The English woman snorted, but more in amusement than dismissal.

“Listen, if we have Rubin’s paper, he would negotiate,” she said. “But it would take more than just letting us walk out of here. We could do that right now.”

She hefted her gun to remind him. Even disabled by some sort of wound to one arm, she looked more than capable of using it.

“If you want a cut, you need to get us closer to his apartment,” she said.

“Jesus Christ,” Wilson said, dropping his Kevlar helmet to the ground.

“No. Jesus Christ of no use in this situation. But Fryderyk Milosz and Master Sergeant Wilson of U.S. Army Rangers very useful. Oh, and Technical Sergeant Gardener, too. She most useful of all.”

“Just shut up and take the deal, Sarge. I didn’t get paid at all last month,” Gardener shouted from her couch before pressing her headset. “This is Halo. Talon, give me two more of the same on the original target, do you copy?”

Julianne jumped out of the cabin of the helicopter and fought the rotor wash trying to sweep her off the roof. She stayed bent over as she ran forward, clutching the straps of her backpack lest it be ripped away by the furious downblast.

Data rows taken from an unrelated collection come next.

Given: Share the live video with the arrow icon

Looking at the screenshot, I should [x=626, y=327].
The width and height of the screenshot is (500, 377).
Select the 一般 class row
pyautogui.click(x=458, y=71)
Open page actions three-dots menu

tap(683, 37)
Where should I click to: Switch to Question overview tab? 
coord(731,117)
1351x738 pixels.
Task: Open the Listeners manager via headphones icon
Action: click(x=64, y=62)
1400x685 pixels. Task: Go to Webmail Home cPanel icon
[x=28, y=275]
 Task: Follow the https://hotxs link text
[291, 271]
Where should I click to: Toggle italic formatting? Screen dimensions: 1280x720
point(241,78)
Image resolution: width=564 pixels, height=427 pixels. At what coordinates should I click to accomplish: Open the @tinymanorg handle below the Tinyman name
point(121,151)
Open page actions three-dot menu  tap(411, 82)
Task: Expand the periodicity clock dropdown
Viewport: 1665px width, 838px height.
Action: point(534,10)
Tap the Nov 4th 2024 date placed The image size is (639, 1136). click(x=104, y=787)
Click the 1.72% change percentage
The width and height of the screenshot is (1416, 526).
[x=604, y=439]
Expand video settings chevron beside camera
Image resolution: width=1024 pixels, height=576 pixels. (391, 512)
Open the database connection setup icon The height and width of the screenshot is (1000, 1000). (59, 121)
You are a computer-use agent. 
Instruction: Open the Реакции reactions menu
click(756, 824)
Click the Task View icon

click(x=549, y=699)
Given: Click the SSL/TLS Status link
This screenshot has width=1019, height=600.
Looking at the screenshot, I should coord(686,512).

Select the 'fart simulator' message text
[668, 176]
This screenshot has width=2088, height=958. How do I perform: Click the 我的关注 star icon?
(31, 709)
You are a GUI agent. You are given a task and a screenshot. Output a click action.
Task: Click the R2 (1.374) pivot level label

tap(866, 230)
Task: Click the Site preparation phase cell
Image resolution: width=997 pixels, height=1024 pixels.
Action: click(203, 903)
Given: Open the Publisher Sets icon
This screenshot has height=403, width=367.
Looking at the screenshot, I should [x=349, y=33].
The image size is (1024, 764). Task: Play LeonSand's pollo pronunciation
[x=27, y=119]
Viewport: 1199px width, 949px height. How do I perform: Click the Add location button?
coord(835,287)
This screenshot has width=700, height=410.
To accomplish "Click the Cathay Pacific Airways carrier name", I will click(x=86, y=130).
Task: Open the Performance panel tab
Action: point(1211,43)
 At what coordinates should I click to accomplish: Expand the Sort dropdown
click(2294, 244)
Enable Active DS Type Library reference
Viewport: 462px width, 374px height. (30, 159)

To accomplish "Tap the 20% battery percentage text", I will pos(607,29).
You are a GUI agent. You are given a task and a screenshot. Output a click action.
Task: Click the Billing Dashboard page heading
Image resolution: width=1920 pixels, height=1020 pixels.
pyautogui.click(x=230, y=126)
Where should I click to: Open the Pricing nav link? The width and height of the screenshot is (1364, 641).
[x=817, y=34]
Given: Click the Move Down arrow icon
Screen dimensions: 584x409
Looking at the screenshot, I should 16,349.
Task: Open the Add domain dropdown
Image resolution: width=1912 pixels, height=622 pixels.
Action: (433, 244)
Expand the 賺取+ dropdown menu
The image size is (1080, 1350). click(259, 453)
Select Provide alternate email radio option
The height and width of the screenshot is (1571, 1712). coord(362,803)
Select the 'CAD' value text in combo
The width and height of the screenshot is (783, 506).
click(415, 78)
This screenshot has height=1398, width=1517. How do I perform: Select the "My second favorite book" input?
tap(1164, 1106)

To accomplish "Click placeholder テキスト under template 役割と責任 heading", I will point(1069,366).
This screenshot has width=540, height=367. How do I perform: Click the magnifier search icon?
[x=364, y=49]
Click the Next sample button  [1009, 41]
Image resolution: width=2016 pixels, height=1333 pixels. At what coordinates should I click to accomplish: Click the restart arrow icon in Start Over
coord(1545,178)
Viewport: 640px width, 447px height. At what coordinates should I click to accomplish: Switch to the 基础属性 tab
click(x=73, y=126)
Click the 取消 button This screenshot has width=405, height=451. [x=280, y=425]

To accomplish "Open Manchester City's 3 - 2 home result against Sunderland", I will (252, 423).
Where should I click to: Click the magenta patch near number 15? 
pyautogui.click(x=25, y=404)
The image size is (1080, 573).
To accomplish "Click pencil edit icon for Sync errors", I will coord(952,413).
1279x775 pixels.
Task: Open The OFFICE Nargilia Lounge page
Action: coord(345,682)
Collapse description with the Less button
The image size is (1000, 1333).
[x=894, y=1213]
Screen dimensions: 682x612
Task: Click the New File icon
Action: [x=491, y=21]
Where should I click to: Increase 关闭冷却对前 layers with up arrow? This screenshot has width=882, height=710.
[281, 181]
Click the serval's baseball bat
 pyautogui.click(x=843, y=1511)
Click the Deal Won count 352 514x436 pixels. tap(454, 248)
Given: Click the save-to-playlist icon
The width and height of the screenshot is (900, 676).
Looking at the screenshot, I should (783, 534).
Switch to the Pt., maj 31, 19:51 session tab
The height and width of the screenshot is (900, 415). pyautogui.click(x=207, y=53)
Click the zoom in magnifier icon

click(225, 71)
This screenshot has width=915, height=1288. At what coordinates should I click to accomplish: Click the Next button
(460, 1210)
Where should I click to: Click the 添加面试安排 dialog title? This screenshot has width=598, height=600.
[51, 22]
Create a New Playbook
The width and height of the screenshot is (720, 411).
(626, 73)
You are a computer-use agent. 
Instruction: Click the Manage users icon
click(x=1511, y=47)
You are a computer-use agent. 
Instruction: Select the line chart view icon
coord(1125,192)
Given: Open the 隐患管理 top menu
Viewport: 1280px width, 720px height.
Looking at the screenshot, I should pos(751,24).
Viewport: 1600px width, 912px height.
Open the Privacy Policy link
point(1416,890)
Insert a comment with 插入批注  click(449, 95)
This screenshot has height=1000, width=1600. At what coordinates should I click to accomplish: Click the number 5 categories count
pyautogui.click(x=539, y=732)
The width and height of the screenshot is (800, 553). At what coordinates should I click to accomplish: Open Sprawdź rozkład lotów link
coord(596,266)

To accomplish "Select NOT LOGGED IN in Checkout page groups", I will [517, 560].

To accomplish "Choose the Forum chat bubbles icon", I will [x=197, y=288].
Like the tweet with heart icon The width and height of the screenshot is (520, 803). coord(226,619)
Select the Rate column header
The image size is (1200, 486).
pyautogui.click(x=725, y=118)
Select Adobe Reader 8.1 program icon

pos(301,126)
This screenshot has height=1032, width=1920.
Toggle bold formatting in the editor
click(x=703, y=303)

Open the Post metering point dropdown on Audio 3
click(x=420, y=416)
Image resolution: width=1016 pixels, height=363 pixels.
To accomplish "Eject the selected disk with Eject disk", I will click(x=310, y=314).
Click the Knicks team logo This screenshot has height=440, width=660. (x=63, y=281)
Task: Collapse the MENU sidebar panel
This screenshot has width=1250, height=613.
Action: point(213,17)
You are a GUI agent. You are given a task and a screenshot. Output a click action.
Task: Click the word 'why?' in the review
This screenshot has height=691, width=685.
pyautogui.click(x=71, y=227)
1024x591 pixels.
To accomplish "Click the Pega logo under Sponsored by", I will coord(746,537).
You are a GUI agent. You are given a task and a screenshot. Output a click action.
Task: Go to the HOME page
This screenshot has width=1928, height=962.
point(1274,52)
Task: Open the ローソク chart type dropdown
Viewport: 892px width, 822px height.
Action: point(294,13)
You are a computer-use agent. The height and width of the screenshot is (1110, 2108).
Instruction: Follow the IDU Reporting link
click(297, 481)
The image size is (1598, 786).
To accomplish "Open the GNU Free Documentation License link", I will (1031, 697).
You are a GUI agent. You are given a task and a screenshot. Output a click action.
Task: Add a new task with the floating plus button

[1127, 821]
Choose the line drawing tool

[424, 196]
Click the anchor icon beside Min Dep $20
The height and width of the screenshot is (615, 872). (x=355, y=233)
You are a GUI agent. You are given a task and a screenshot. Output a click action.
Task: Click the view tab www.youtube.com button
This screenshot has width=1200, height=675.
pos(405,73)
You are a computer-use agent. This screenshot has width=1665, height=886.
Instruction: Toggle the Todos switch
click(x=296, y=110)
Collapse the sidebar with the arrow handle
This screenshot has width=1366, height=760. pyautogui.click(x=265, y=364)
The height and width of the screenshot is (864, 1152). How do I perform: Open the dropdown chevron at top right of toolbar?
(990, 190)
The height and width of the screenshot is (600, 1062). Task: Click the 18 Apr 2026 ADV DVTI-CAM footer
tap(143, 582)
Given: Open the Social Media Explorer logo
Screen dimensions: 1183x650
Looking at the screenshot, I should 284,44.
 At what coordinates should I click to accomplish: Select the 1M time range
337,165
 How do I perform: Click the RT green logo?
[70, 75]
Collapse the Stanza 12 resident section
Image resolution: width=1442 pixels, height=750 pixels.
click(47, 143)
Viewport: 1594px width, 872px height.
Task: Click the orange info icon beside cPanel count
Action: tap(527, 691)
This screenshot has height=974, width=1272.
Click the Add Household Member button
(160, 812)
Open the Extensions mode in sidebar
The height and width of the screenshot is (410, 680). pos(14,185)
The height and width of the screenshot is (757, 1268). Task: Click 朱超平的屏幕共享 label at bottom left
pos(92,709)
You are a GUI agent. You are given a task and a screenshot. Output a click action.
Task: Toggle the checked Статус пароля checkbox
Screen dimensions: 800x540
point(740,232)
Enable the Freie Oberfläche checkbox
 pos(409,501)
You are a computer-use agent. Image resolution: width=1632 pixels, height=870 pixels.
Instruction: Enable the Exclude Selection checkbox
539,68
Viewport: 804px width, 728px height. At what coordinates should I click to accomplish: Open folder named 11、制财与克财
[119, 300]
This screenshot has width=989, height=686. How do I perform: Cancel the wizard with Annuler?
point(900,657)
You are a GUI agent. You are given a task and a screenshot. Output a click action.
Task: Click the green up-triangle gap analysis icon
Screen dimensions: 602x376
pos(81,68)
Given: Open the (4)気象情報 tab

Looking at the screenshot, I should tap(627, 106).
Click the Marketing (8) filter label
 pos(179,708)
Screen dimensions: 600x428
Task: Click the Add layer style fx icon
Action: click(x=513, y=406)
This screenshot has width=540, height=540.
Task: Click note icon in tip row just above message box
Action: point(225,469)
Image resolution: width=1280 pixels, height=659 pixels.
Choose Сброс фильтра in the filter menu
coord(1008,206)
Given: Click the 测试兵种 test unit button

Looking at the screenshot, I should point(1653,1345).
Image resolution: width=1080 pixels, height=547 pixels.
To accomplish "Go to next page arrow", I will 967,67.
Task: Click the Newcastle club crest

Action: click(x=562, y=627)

She turned and crouched beside an air-conditioning unit and was almost bowled over by the Rhino, who was right on her heels. The dark green chopper snarled even more ferociously as the pilot fed power into the engines and lifted off again. Her dirty, unwashed fringe whipped stinging strands of hair into her eyes, but she watched and waved them off, anyway. The Polish soldier, Milosz, stood in the doorway, grinning hugely. With one hand holding a grab bar, he laid the tips of two fingers under his eyes and then pointed directly at her.